O caráter normativo da convenção de condomínio é pacífico na doutrina e jurisprudência, quer a lei 4.591/64, quer o próprio Código Civil no artigo 1.333 e seguintes, confirmando essa particularidade e permitindo-se dizer que no condomínio edilício ou especial existe moderada limitação do direito de propriedade, adstringido às regras da convenção condominial. 

Multipropriedade e condomínio (pro indiviso) de fração de tempo em condomínio especial. Compatibilidade

Finalmente, existe a possibilidade de utilização do condomínio de fração de tempo. Como relatamos, no condomínio civil “cada condômino pode usar da coisa conforme sua destinação, sobre ela exercer todos os direitos compatíveis com a indivisão, reivindicá-la de terceiro, defender a sua posse e alhear a respectiva parte ideal, ou gravá-la” (art. 1.314, CC).

Todavia, não existe regra para a quantificação ou aferição da parte ideal de cada condomínio. O Código Civil de 2002 não faz referência, seguindo exemplo do estatuto civil anterior. É habitual nas práticas notarial e registrária, a utilização de fração ou porcentagem para expressar a quota ideal de cada co-proprietário (ex: 1/4 ou 25,00%).

Entendemos que não existe qualquer proibição em nosso direito para representar a quota parte de um condomínio em frações de tempo como exemplo, a primeira quinzena do mês de janeiro ou, ainda, a terceira semana do mês de julho.

Elvino Silva Filho já defendia a utilização da multipropriedade no Brasil, aplicando-se analogicamente a lei 4.591/64 (Questões de Condomínio no Registro de Imóveis, Editora Malheiros, p. 139).

O artigo 1.315 do Código Civil estabelece que “o condômino é obrigado, na proporção de sua parte, a concorrer para as despesas de conservação ou divisão da coisa e a suportar os ônus a que estiver sujeita”, o que permite o estabelecimento de regras para manutenção das propriedades em sistema de multipropriedade imobiliária.

Aspecto relevante que deve ser levantado é sobre o caráter transitório do condomínio ordinário no direito brasileiro, decorrente também da elasticidade do próprio direito de proprietário. Com efeito, o artigo 1.320 do Código Civil brasileiro dispõe que “a todo tempo será lícito ao condômino exigir a divisão da coisa comum, respondendo o quinhão de cada um pela sua parte nas despesas da divisão”.

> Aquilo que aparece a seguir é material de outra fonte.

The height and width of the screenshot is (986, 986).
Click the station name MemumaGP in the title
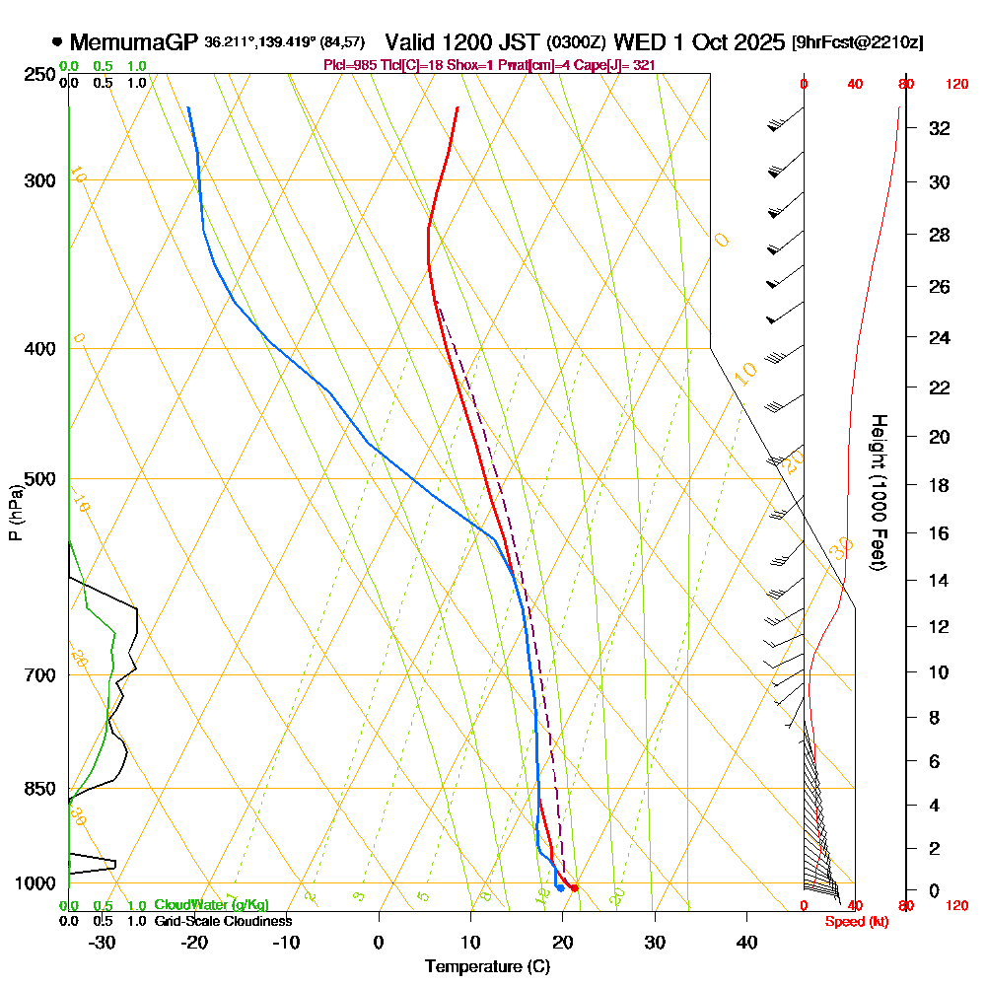[x=134, y=42]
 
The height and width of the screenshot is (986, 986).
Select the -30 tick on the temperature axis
[x=103, y=942]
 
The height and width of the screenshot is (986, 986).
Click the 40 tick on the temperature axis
[x=746, y=942]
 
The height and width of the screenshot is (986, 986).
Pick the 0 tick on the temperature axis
[x=379, y=942]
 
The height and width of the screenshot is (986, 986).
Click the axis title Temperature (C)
[x=487, y=967]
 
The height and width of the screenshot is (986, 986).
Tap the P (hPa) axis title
[x=15, y=512]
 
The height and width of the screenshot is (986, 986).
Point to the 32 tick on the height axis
[x=940, y=128]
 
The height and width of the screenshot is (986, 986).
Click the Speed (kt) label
[x=854, y=921]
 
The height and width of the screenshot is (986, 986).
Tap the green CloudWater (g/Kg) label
[x=211, y=905]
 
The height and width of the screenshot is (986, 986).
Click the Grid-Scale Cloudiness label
[x=223, y=921]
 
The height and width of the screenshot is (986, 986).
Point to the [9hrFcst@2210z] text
[x=858, y=43]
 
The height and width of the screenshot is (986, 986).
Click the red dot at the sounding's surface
[x=574, y=888]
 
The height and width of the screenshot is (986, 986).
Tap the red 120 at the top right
[x=956, y=85]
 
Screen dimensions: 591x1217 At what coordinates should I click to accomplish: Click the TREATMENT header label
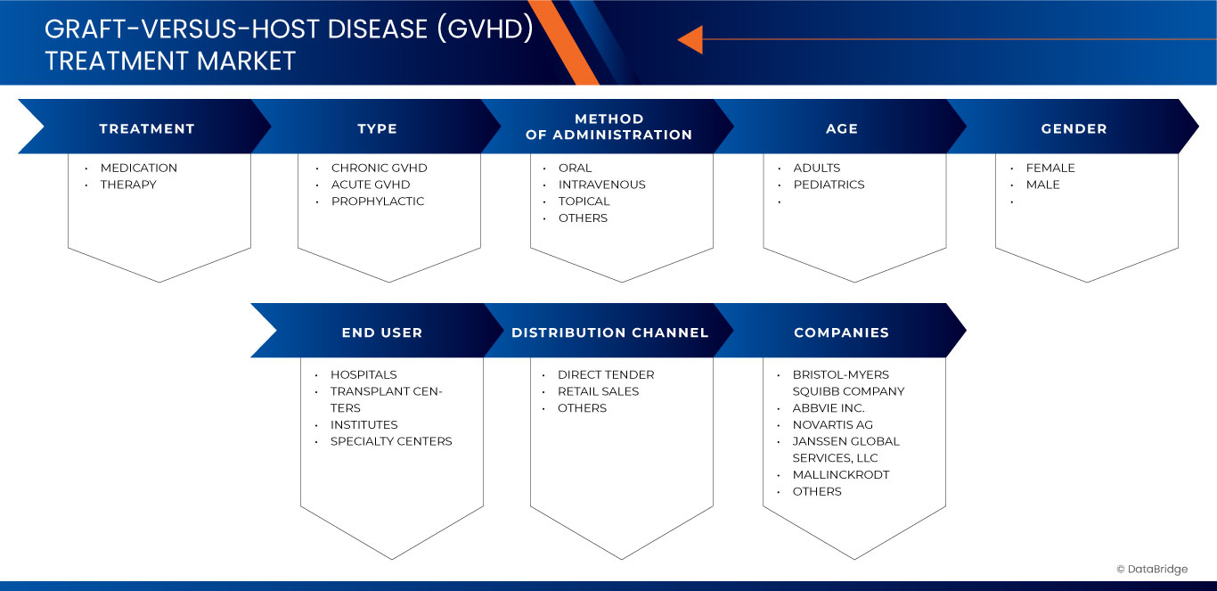pyautogui.click(x=146, y=128)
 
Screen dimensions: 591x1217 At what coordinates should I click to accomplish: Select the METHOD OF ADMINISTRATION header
pyautogui.click(x=608, y=127)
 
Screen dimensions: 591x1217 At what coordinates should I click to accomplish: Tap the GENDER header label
pyautogui.click(x=1074, y=128)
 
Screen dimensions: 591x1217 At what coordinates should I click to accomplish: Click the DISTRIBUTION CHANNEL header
pyautogui.click(x=609, y=332)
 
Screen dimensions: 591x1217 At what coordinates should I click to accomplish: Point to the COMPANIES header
pyautogui.click(x=841, y=332)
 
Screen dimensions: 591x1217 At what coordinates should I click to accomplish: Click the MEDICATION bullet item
pyautogui.click(x=138, y=168)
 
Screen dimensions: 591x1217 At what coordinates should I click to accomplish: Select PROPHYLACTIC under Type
pyautogui.click(x=378, y=201)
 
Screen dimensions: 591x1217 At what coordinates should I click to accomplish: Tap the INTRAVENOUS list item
pyautogui.click(x=601, y=185)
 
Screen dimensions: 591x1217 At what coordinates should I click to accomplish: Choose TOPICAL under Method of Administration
pyautogui.click(x=584, y=201)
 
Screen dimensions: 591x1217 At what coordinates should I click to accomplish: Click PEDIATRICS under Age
pyautogui.click(x=829, y=185)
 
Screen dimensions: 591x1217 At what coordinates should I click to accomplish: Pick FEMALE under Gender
pyautogui.click(x=1050, y=168)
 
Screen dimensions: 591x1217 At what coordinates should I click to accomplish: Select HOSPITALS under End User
pyautogui.click(x=363, y=374)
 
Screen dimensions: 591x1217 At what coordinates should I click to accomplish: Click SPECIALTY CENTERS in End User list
pyautogui.click(x=391, y=441)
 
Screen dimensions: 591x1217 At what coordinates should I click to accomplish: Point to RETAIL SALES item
pyautogui.click(x=598, y=391)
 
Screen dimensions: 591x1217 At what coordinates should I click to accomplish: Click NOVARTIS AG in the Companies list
pyautogui.click(x=832, y=425)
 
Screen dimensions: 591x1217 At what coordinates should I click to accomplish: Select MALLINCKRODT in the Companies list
pyautogui.click(x=840, y=475)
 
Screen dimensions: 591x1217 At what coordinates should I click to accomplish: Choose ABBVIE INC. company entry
pyautogui.click(x=829, y=408)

No parágrafo primeiro do artigo 1.320 do Código Civil, consta que “podem os condôminos acordar que fique indivisa a coisa comum por prazo não maior de cinco anos, suscetível de prorrogação ulterior”.

Gustavo Tepedino, analisando os riscos de eventual pedido de indivisão, esclarece que “os demais multiproprietários deverão contentar-se com o reembolso de seus quinhões, provavelmente auferindo quantia significativamente inferior àquela correspondente ao seu investimento, ou, na melhor das soluções, a empresa administradora evitaria a divisão judicial, adquirindo o quinhão dos multiproprietários que solicitassem a venda judicial, mantendo assim íntegro o empreendimento” (op. cit, p. 67).

Frederico Henrique Viegas de Lima entende que “a forma condominial proposta por algumas doutrinas estrangeiras não pode ser aplicada no Brasil porque a indivisão forçada também depende de criação legal e não é aplicável para uma comunidade de unidades autônomas que possuem configuração semelhante à propriedade horizontal” (Aspectos teóricos da multipropriedade no direito brasileiro, Revista dos Tribunais, 658/40).

Ousamos discordar, mormente por estarmos lidando com normas de direito civil disponíveis. No caso, o pacto de indivisão de condomínio pro indiviso e a atual normativa civil brasileira permitem a regra, corroborada com necessidade de incorporação das funções social e econômica da propriedade.

Ora, não podemos olvidar que a utilização do sistema de multipropriedade imobiliário no Brasil decorre de “adaptação” do instituto do condomínio civil que possui natureza transitória.

O caráter transitório do condomínio, assim, não configura óbice à adoção da multipropriedade, mas não se nega a possibilidade de algum condômino extinguir o condomínio na unidade autônoma o que pode gerar alguma insegurança. No entanto, existe a possibilidade de adoção de pacto de indivisão, nesse sentido imprescindível que conste renúncia expressa com relação à indivisibilidade para que o empreendimento possa ganhar a estabilidade e segurança jurídica gerada e esperada pelos compradores.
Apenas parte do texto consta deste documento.